O desconforto é sem dúvida acentuado pelo seguinte facto: os escritores portugueses não são cientistas de formação, e muito menos de profissão. O mais aproximado disso será um médico ou outro (João Aniceto). Pelo que a especulação da hard sf, das ditas ciências duras que implicam matemática e experimentação - as astrofísicas, a bioquímica -, não exista pura e simplesmente no nosso país (e de facto não me estou a lembrar de nenhum livro ou conto português que tenha por temática central uma especulação científica inovadora - ou seja, aqui não encontra um Greg Egan ou mesmo um Greg Bear).

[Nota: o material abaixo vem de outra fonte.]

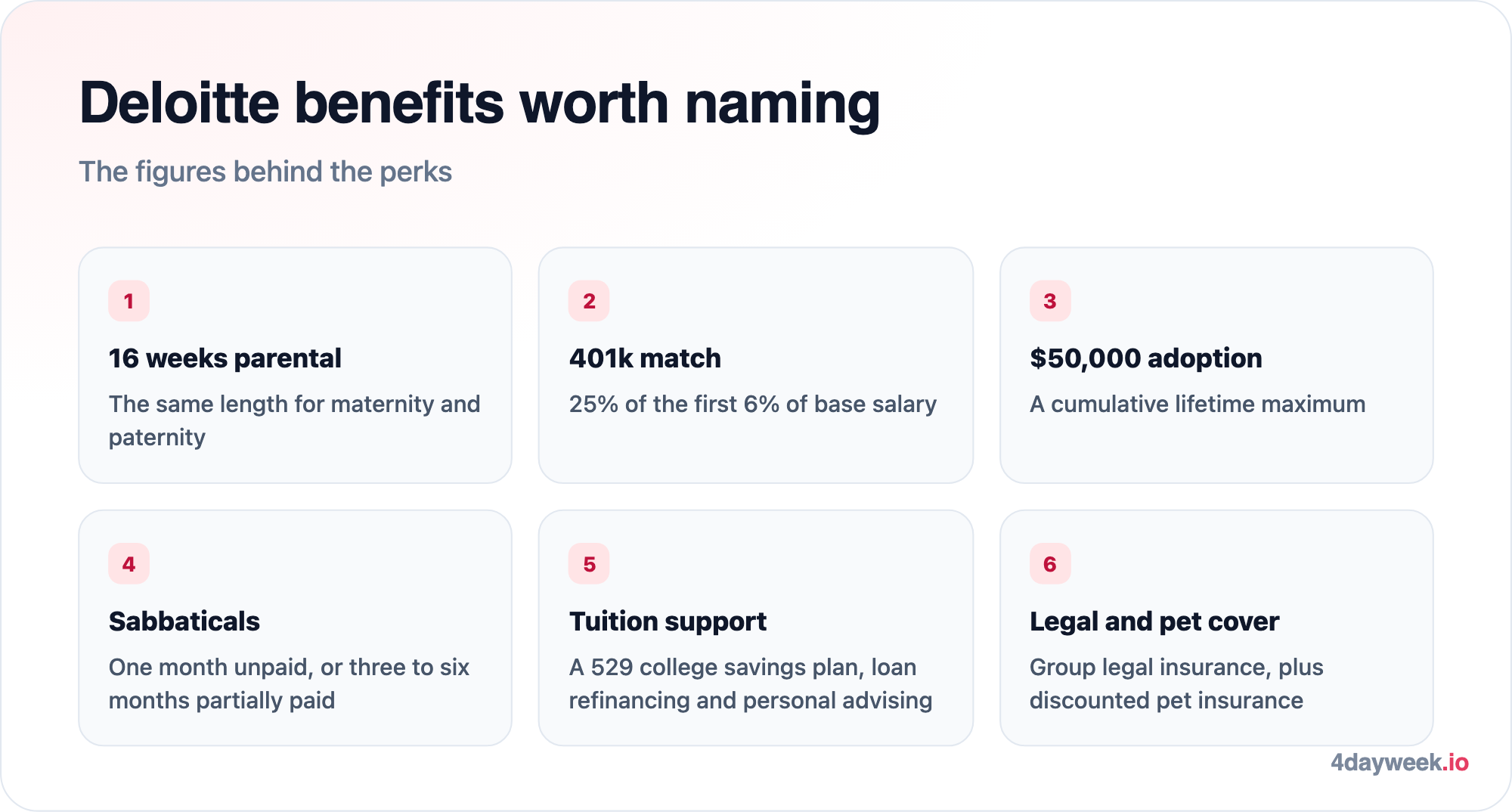The width and height of the screenshot is (1512, 812).
Task: Select the 16 weeks parental heading
Action: 225,358
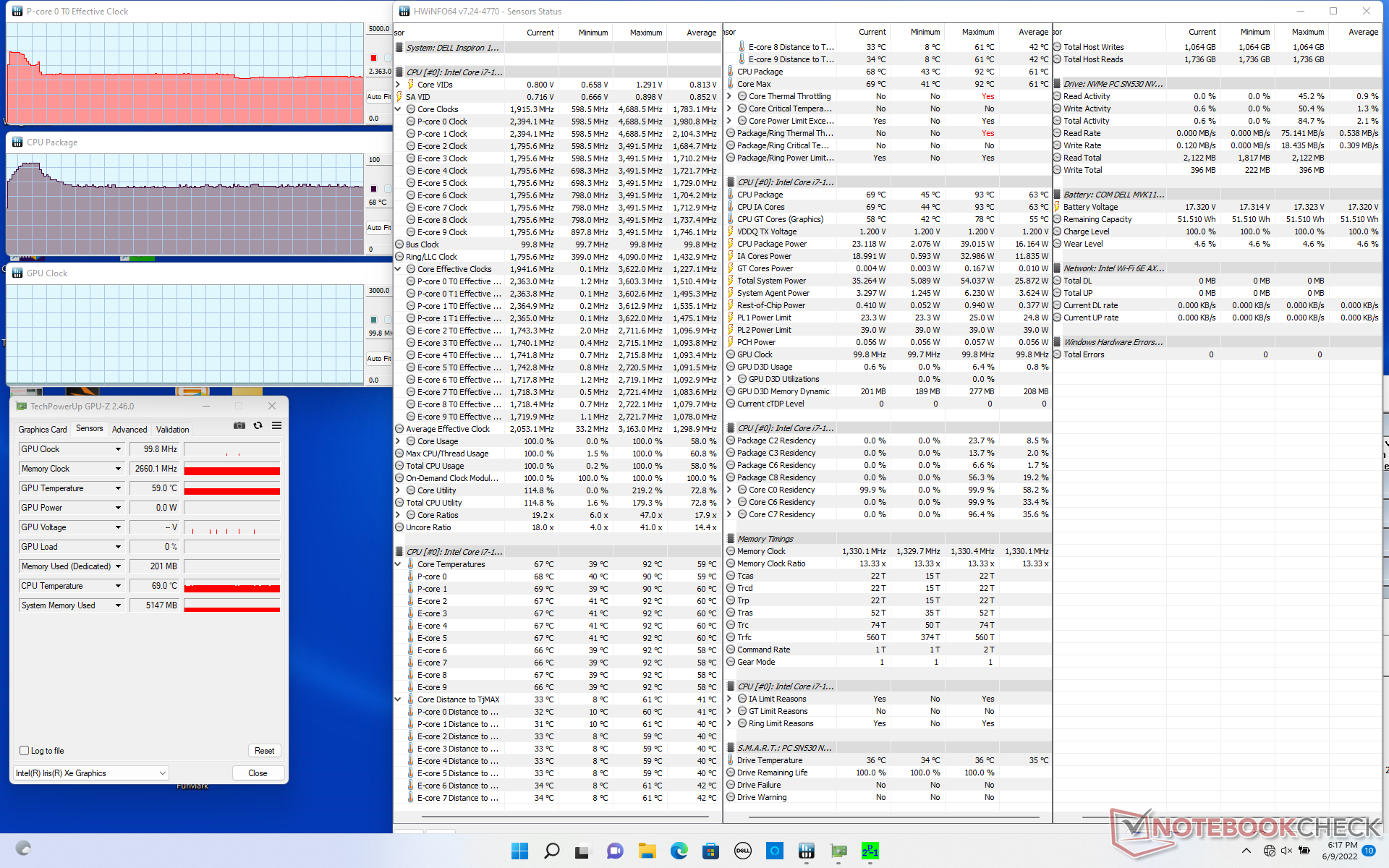Click the Dell taskbar icon

tap(742, 851)
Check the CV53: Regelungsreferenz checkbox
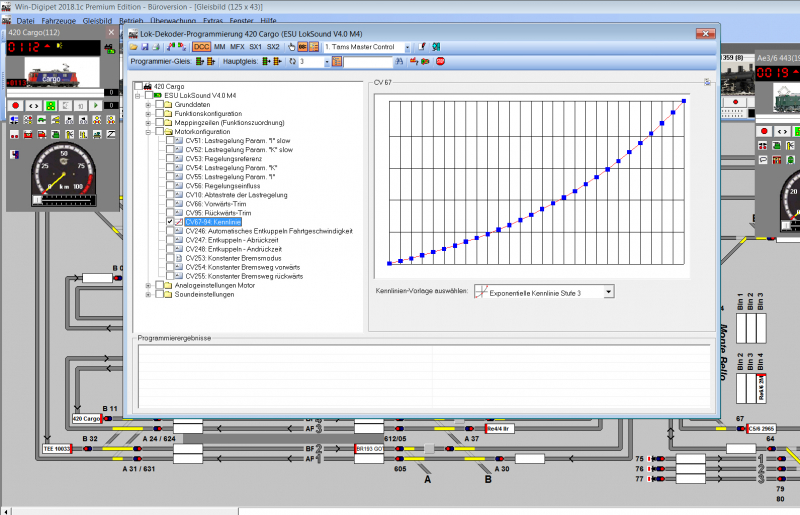 pyautogui.click(x=171, y=158)
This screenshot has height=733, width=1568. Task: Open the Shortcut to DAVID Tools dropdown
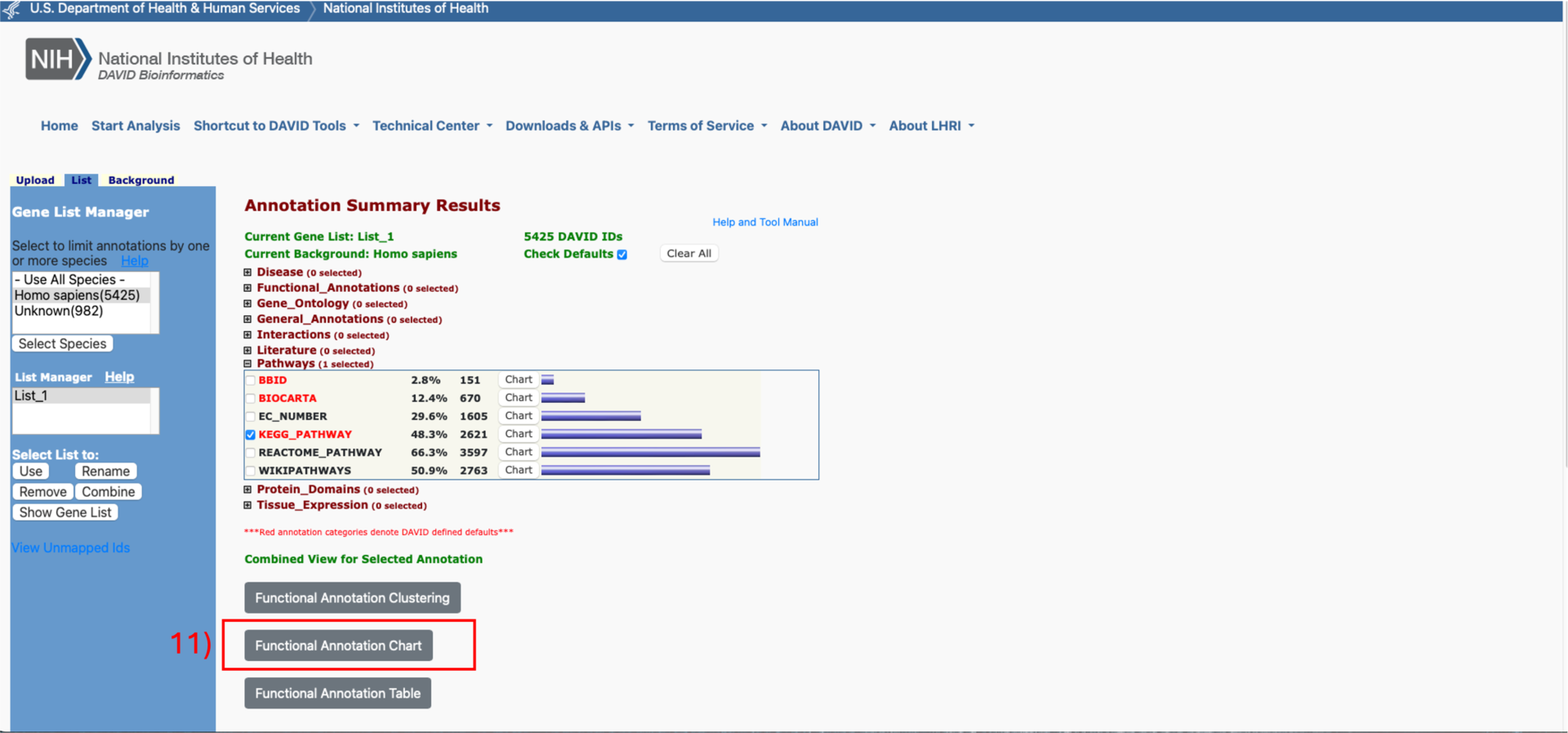tap(275, 126)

Mas mesmo a noção de utilizar a História de Portugal para criar ficções fantásticas ou alternativas - a dita História Alternativa, na qual se investiga o que teria acontecido se um ou outro evento determinante do passado ocorresse de forma diferente - é bastante recente. Há poucos anos, surgiu por alturas do 25 de Abril, um conjunto de romances em que se especulava o que teria acontecido em caso da não ocorrência do dito em 1974. Eram romances constrangedores, mal escritos e com uma análise história insipiente. Mas aconteceram.
Saramago iria contribuir (inadvertidamente?) "quase" para o cenário da História Alternativa., com a História do Cerco de Lisboa, na qual, pretende estudar o que poderia ter acontecido durante a conquista de Lisboa por D. Henriques aos mouros se os cruzados que o acompanhavam se tivessem recusado a enveredar na batalha. A história é desenvolta e bastante gráfica na descrição da época, promete ser interessante mas... Saramago acobarda-se e faz a maior parte dos cruzados arrepender-se e voltar para trás. E pronto, acontece tudo como teria de acontecer. Assim se estraga um romance.
O mito de D. Sebastião é finalmente abordado em romance por Maria Moura-Botto, em O Regresso de D. Sebastião. Um livro desigual, mas uma experiência, mesmo assim interessante.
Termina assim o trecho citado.